● **Instructions to follow**: Print back every record below, exactly as it stands.

Dataset entries:
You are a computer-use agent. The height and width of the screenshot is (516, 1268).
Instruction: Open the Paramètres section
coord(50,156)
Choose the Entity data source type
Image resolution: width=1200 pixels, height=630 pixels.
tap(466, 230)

● **Output below**:
You are a computer-use agent. The height and width of the screenshot is (516, 1268).
Instruction: Open the Paramètres section
coord(50,156)
Choose the Entity data source type
Image resolution: width=1200 pixels, height=630 pixels.
tap(466, 230)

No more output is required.